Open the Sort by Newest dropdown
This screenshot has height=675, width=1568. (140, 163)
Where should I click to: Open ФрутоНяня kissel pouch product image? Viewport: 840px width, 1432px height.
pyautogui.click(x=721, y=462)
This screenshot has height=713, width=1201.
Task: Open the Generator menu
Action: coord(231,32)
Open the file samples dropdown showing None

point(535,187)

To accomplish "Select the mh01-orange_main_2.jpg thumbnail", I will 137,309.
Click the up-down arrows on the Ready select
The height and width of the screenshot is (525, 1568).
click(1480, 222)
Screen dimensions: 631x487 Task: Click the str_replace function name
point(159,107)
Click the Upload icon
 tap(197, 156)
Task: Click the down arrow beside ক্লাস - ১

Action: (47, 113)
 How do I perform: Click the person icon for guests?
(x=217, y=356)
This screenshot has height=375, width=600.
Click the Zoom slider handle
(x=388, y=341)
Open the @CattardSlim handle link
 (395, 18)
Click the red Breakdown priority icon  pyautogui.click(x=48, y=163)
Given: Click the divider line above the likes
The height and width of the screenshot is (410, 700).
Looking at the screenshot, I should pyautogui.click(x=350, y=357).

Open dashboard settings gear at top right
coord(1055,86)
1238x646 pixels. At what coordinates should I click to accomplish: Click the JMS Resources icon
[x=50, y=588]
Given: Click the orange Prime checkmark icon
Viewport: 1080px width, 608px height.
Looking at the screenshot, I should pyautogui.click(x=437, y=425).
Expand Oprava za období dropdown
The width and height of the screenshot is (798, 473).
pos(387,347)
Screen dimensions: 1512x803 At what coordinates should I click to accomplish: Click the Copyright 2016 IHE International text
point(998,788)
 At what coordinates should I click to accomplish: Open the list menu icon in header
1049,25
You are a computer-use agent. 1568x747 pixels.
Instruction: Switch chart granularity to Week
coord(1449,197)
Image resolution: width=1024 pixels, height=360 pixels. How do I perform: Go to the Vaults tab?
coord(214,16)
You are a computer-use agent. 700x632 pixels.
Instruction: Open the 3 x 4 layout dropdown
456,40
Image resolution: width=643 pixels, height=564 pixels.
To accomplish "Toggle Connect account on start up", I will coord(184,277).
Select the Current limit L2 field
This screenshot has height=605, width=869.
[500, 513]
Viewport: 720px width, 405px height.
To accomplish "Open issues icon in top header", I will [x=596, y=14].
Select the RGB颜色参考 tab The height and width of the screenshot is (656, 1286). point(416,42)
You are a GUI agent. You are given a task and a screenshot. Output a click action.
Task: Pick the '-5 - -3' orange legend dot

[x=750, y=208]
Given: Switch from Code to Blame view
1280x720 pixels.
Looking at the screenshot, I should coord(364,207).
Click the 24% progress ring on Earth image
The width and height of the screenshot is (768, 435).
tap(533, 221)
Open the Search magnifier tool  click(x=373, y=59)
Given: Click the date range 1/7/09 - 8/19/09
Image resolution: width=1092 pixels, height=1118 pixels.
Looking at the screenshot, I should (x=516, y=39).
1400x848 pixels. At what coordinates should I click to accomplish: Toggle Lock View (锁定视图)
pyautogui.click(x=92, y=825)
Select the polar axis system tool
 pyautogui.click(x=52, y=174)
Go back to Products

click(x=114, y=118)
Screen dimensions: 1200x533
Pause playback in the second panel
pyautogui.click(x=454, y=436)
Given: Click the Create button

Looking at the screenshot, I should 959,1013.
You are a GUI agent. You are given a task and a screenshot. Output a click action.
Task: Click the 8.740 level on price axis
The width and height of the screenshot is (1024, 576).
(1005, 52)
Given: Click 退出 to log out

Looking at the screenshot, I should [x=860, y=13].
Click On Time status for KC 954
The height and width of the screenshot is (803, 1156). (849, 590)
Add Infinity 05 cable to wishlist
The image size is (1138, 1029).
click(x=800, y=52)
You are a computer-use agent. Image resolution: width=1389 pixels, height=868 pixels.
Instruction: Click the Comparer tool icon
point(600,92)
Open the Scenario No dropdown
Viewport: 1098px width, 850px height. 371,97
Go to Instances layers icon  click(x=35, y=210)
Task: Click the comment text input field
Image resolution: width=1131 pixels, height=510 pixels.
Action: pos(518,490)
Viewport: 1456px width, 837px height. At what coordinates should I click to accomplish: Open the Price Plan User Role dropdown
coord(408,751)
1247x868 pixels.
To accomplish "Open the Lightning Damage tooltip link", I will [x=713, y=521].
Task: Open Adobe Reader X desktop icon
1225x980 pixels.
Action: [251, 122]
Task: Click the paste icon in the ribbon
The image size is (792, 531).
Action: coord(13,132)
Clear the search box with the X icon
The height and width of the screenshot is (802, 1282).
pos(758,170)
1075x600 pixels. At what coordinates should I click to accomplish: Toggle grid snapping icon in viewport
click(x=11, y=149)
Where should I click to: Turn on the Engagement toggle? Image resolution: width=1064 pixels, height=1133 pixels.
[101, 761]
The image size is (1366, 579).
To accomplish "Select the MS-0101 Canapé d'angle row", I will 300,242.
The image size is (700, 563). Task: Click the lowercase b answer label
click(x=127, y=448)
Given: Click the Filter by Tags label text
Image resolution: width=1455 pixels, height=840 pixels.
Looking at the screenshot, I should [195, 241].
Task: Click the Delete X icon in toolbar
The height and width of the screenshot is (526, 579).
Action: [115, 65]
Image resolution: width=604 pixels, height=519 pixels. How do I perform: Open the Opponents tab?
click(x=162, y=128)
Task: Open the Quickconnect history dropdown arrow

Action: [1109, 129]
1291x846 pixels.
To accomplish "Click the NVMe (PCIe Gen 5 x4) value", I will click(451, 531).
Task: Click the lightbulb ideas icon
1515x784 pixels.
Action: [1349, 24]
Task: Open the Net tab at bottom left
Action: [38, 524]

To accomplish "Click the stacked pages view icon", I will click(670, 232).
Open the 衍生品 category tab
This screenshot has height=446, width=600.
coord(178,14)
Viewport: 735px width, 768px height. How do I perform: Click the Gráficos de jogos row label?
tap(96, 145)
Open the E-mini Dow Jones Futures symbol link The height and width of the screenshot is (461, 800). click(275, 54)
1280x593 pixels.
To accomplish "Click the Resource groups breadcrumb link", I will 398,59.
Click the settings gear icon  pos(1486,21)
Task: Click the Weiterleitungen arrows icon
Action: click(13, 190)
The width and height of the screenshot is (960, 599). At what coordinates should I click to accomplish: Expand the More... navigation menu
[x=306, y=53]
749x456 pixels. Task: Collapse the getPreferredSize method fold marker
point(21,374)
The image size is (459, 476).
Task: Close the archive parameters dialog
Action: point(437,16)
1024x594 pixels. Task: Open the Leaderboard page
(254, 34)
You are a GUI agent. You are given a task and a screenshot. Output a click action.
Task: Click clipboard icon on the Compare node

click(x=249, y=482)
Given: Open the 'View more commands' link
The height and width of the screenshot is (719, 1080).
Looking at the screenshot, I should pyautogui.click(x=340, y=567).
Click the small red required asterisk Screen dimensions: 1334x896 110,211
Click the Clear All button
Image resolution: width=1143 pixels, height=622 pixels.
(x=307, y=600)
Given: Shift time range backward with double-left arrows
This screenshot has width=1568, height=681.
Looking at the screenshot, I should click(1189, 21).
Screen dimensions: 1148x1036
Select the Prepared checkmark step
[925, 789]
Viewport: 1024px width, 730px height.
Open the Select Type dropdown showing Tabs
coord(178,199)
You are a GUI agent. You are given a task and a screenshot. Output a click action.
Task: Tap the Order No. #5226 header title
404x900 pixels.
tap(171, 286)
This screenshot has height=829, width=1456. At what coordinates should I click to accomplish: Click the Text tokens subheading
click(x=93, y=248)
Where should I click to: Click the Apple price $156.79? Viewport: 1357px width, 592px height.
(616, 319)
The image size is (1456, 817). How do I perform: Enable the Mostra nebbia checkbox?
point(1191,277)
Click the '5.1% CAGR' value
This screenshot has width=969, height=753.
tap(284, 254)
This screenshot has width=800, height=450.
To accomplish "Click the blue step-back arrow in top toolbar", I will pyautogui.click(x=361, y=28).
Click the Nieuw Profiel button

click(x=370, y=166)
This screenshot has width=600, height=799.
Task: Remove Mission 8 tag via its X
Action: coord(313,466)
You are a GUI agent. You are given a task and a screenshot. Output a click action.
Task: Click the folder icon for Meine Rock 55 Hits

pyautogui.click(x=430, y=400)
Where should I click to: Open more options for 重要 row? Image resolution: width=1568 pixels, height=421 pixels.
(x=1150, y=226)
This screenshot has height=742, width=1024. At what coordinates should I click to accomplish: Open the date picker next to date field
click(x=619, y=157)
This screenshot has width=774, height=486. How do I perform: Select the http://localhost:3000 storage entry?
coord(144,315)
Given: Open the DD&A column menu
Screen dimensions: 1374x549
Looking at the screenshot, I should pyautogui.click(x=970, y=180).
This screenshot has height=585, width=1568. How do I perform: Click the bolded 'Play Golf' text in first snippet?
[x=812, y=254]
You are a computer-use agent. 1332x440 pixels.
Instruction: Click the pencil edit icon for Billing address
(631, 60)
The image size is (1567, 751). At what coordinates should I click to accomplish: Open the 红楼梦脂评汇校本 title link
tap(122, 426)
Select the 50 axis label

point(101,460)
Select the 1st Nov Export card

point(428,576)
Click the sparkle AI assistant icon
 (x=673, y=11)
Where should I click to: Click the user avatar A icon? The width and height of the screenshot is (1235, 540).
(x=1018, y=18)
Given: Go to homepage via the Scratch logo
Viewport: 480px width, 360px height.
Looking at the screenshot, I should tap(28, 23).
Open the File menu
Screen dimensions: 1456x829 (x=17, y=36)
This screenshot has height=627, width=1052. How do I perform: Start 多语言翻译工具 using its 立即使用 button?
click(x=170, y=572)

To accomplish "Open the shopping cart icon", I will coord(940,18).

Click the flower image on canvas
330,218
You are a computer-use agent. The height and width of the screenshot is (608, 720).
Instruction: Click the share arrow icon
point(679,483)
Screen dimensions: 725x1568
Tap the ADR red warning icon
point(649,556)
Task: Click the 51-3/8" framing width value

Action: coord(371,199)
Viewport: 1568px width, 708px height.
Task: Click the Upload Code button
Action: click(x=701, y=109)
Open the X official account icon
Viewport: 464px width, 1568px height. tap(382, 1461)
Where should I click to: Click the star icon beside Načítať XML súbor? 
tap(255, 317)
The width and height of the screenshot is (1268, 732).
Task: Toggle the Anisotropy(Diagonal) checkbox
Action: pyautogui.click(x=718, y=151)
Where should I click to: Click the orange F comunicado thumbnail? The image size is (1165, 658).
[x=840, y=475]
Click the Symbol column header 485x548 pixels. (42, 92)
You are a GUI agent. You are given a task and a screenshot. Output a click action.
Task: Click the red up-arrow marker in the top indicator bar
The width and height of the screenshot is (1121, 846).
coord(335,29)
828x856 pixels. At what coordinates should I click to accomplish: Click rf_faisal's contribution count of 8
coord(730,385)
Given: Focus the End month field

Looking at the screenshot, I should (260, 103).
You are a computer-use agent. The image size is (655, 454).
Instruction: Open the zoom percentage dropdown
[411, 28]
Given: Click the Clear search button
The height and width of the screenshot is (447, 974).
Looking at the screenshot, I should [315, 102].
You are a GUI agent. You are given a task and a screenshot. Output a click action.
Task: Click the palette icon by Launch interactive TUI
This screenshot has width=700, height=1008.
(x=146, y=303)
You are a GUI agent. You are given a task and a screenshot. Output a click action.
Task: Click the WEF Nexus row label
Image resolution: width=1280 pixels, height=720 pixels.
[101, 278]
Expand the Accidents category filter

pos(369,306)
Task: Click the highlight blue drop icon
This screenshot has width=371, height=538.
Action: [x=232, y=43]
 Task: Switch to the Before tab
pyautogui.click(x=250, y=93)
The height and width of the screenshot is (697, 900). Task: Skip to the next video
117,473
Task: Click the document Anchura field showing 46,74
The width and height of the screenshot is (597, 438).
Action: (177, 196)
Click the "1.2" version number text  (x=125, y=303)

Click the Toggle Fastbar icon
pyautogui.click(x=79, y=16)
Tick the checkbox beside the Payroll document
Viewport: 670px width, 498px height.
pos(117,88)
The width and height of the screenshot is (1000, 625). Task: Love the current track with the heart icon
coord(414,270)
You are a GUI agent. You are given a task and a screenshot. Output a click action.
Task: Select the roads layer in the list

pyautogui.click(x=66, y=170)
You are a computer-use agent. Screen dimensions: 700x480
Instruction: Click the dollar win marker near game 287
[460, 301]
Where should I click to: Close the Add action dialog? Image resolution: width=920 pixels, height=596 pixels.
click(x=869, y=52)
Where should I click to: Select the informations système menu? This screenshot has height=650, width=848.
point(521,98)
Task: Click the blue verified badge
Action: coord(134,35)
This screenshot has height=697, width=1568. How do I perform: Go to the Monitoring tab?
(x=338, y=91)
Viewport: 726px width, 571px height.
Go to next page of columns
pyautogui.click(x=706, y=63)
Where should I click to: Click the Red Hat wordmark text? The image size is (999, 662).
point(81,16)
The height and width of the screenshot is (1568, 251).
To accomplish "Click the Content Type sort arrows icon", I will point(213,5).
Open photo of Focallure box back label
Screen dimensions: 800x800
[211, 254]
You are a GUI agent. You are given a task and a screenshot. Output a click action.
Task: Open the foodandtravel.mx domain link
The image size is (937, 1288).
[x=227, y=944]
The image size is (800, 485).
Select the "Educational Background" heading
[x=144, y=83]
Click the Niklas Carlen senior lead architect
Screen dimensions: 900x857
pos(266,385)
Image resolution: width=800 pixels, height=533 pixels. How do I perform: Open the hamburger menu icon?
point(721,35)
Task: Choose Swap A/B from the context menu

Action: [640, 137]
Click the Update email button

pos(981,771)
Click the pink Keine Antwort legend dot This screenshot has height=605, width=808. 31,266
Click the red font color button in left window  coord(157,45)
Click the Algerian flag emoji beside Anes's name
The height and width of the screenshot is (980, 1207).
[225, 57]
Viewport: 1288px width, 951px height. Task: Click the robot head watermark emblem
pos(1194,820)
◆ ◆ ◆ ◆ ◆
WORK INSTRUCTION: For every line of the records that has the word "document" in it, make a copy.

PROBLEM SOLUTION:
Task: Click the document Anchura field showing 46,74
Tick the checkbox beside the Payroll document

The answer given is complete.